■ KUTIPAN UNTUK DIBACA ■
-*-*-

Pada bait [3] dan bait [4] tidak terdapat rima baik di akhir baris, maupun di awal baris. Kecuali rima tengah di baris [10] yang ditandai dengan adanya pengulangan bunyi [u] pada kata [dahulu] dan kata [aku]. Di baris [11] ada kata [temukan] dan kata [bulan] dan di baris [12] ada kata [bulu]. Dan ada juga pengulangan bunyi vocal rangkap [au] di baris [11] pada kata [engkau] dan di baris [12] pada kata [kau]. Selanjutnya ada pengulangan bunyi vocal [i] di baris [10] pada kata [di sini] dan vocal rangkap [ai] pada kata [melambai] di baris [10] dan kata [sehelai] di baris [12].
Selanjutnya di baris [13] ada pengulangan bunyi vokal [i] dalam larik: “aku kini senantiasa berjuntai kaki”, yaitu pada kata [kini], [senantiasa], dan kata [kaki] beserta vocal rangkap [ai] pada kata [berjuntai]. Pada larik ini juga ada pengulangan bunyi konsonan [k] pada kata [aku], kata [kini], dan kata [kaki]. Selanjutnya di baris [14] pada larik: “menenun jemari sepuluh membilang waktu” terdapat pengulangan bunyi vokal [e] pada kata [menenun], kata [jemari], kata [sepuluh], dan kata [membilang]. Pada larik ini juga ada pengulangan bunyi vocal [u] pada kata [menenun], [sepuluh], dan kata [waktu]. Demikian pula di baris terakhir baris [15] pada larik: “aku menjadi ibu bagi sepi menunggu”, terdapat pengulangan bunyi vokal [u] pada kata [aku], [ibu], dan kata [menunggu]. Juga ada pengulangan bunyi vocal [i] pada kata [menjadi], kata [ibu], kata [bagi], dan kata [sepi].
Jika kita membaca puisi ini dengan penghayatan dan intonasi yang tepat, ternyata pengulangan bunyi-bunyi tsb mampu membentuk irama yang mengalun sendu. Sehingga puisi ini menjadi semakin berasa untuk dinikmati.

***
Sebagaian besar diksi yang digunakan dalam puisi ini adalah kata-kata yang biasa digunakan sehari-hari. Kecuali di bait [1] ada frase [menganyam jemari], kata [sembari], frase [sirah bulan], rase [mencekak malam] dan kata [melalau]. Di bait [2] ada frase [pengembara di dadamu], frase [setiang usia], frase [sejuta nisan], dan frase [di sepanjang badan]. Di bait [3] ada frase [bulan sirahmu], frase [sehelai kepak]. Selanjutnya di baris [14] ada frase [menenun jemari], dan terakhirdi baris [15] ada frase [ibu bagi sepi].

-*-*-

■ INFORMASI YANG DIBERIKAN ■

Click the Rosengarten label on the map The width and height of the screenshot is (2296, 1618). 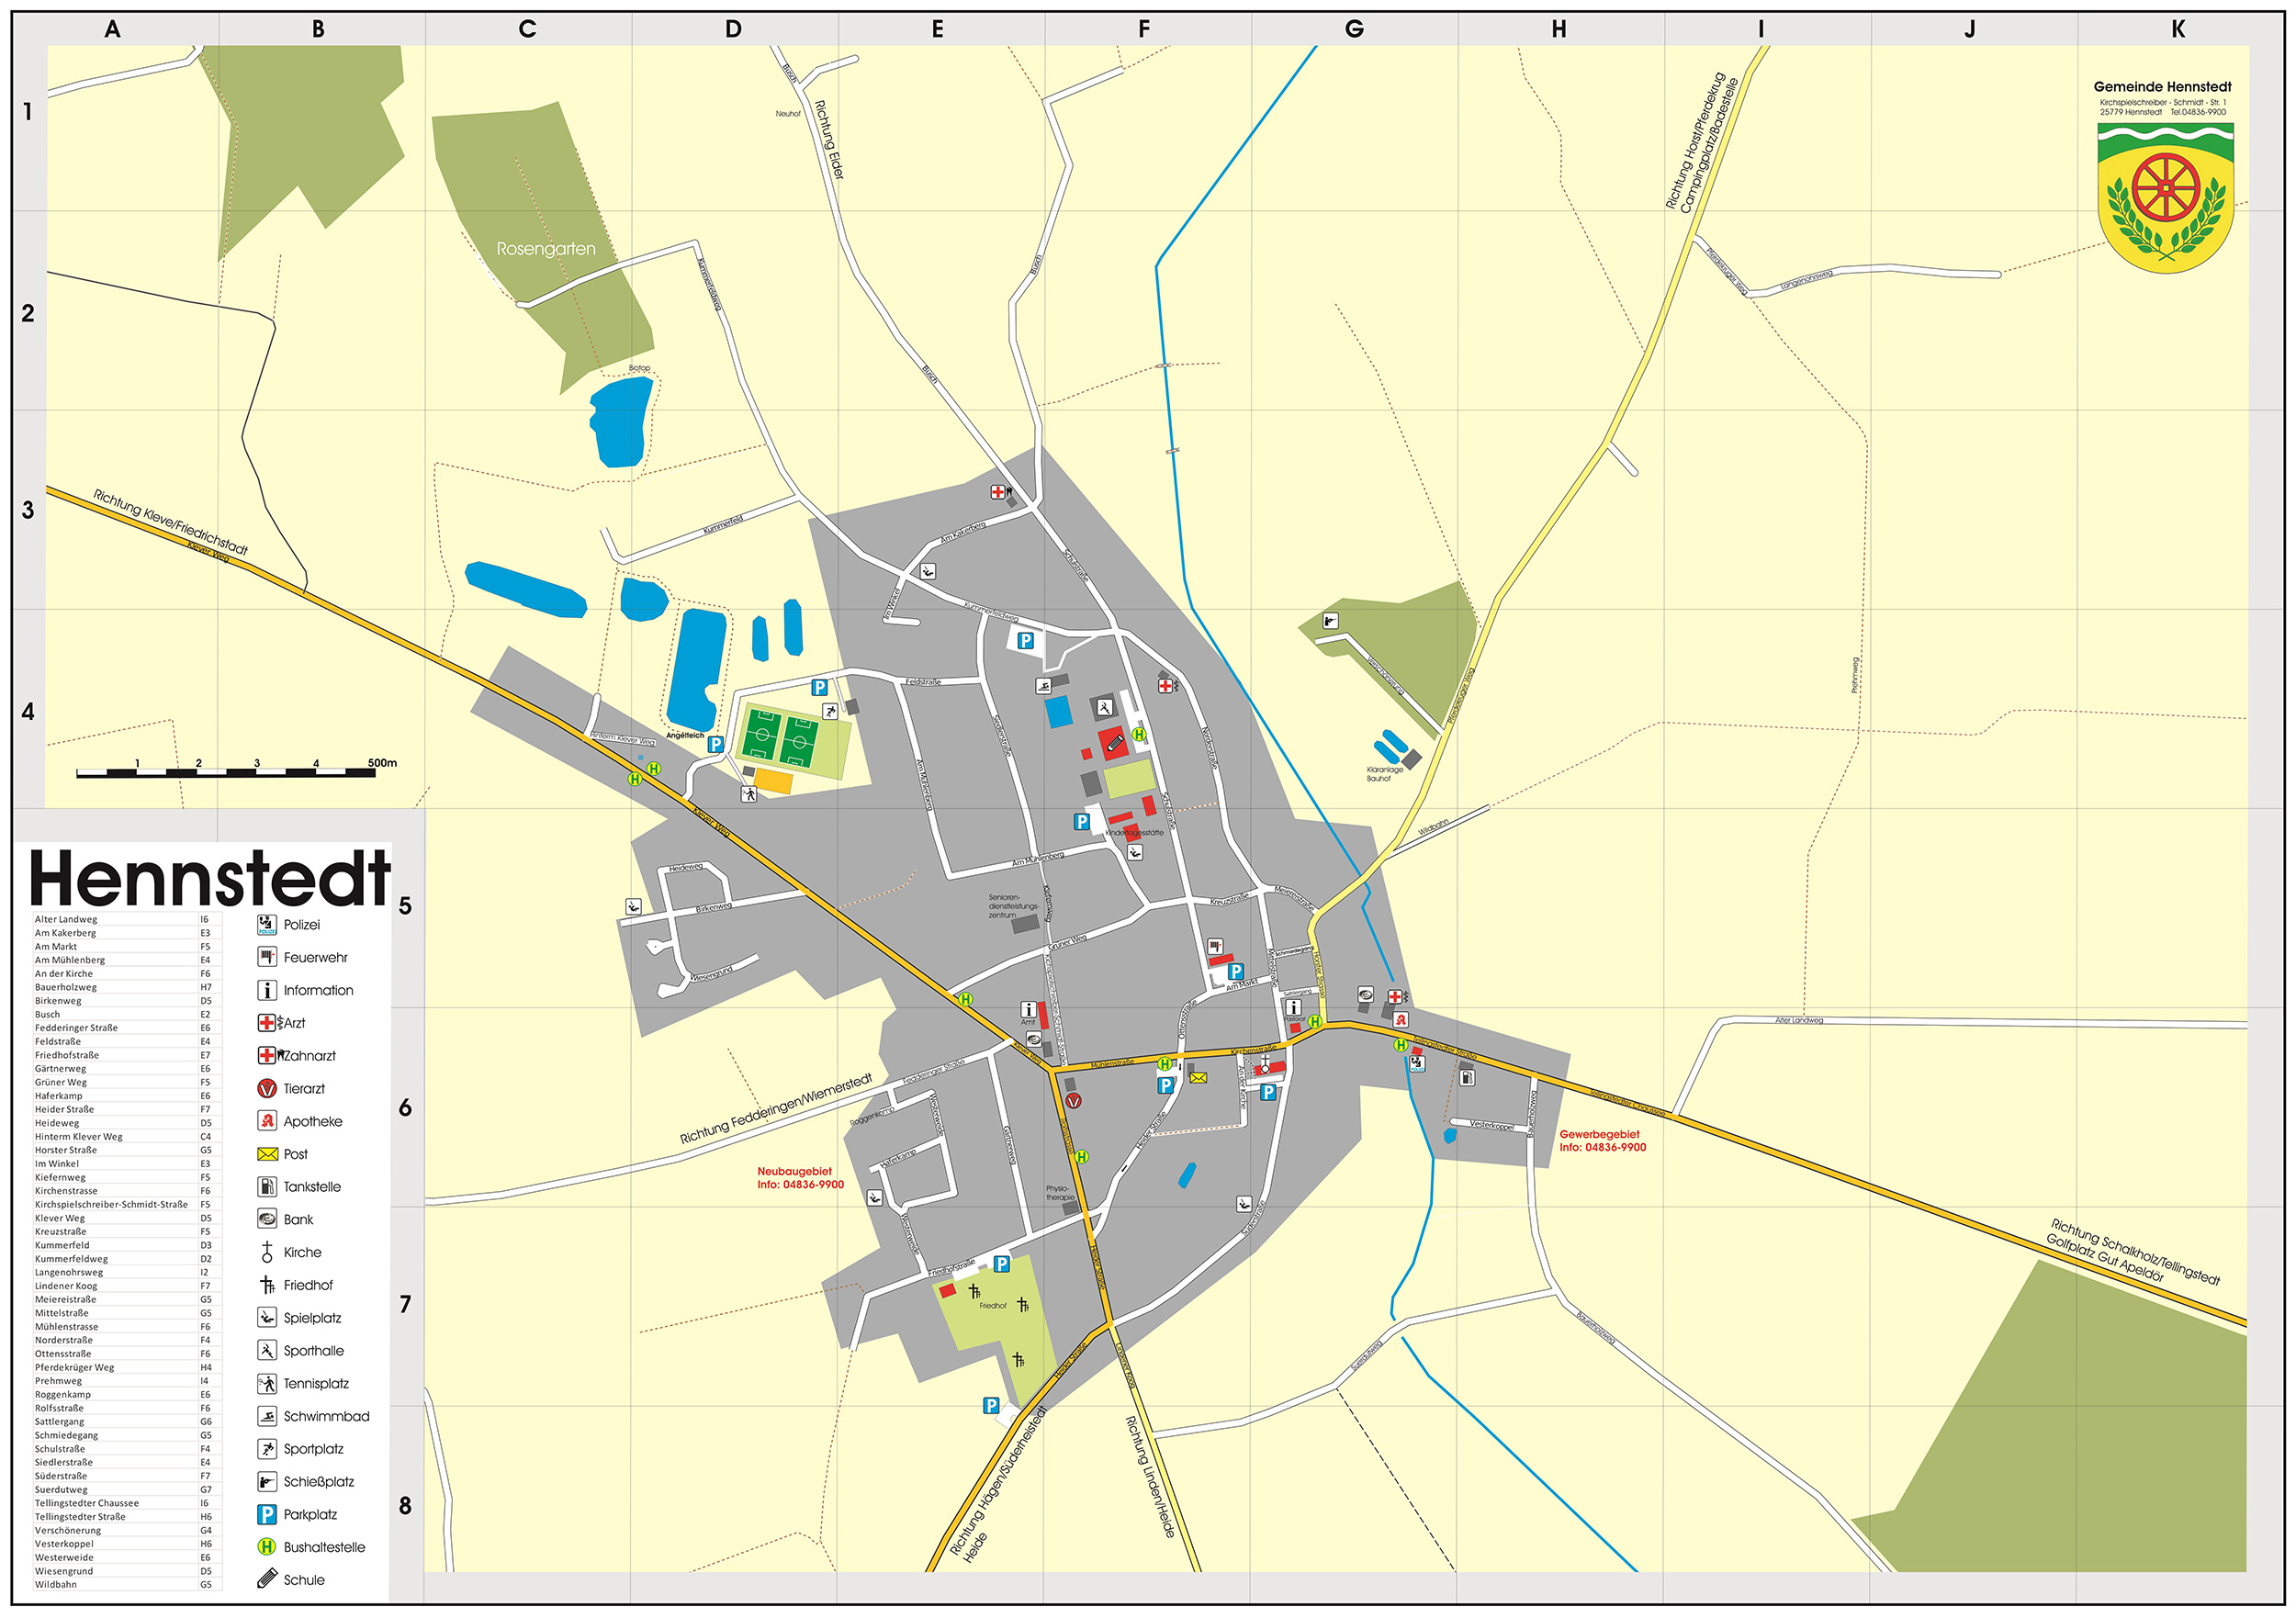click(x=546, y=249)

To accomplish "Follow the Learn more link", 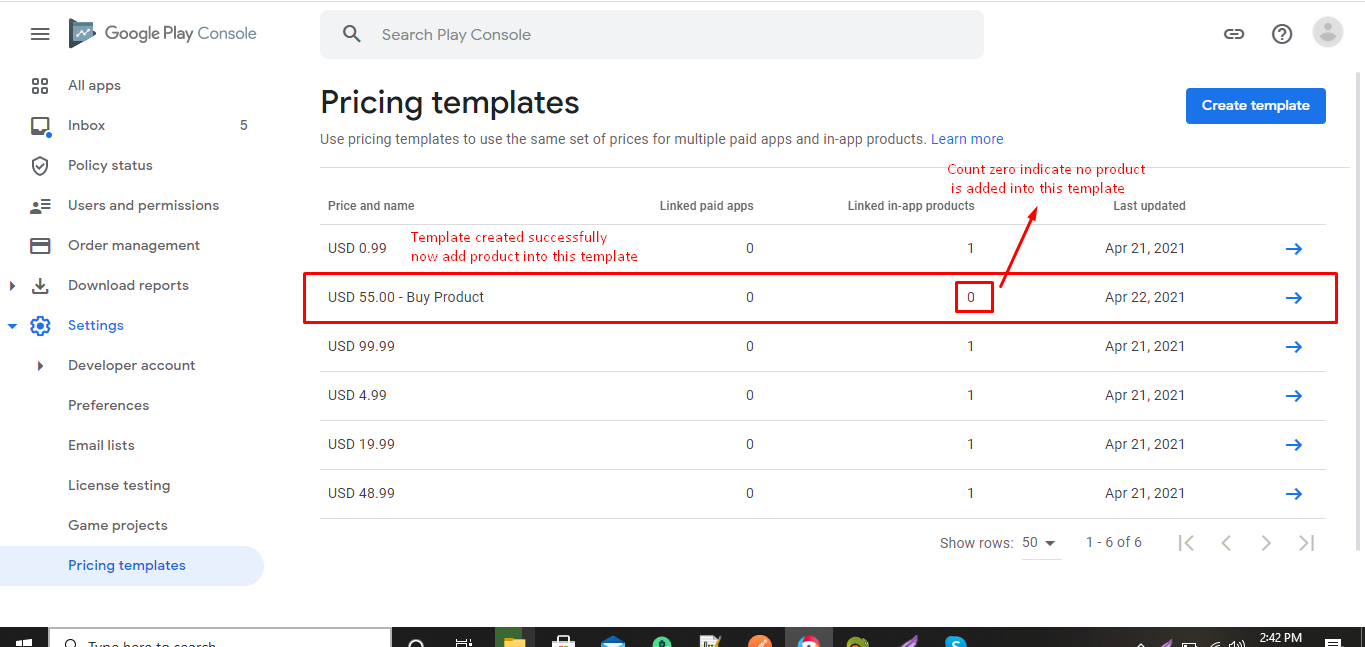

-*-*-

Tulis lanjutan ulasan puisi tentang bunyi dan diksi itu, dimulai setelah kalimat terakhirnya. Daftar tersebut tidak diperlukan untuk mengerjakan tugas ini.

Meskipun sebagian besar puisi ini dibangun dengan diksi atau kata-kata yang biasa digunakan sehari-hari, tetapi aku merasakan ada sesuatu yang dahsyat dalam puisi ini. Ternyata, Reski telah berhasil merangkai kata-kata tsb membentuk larik-larik yang indah, memukau dan mempesona. Tidak hanya satu dua atau tiga larik saja, tetapi semua larik-larik tsb indah, memukau dan memepsona.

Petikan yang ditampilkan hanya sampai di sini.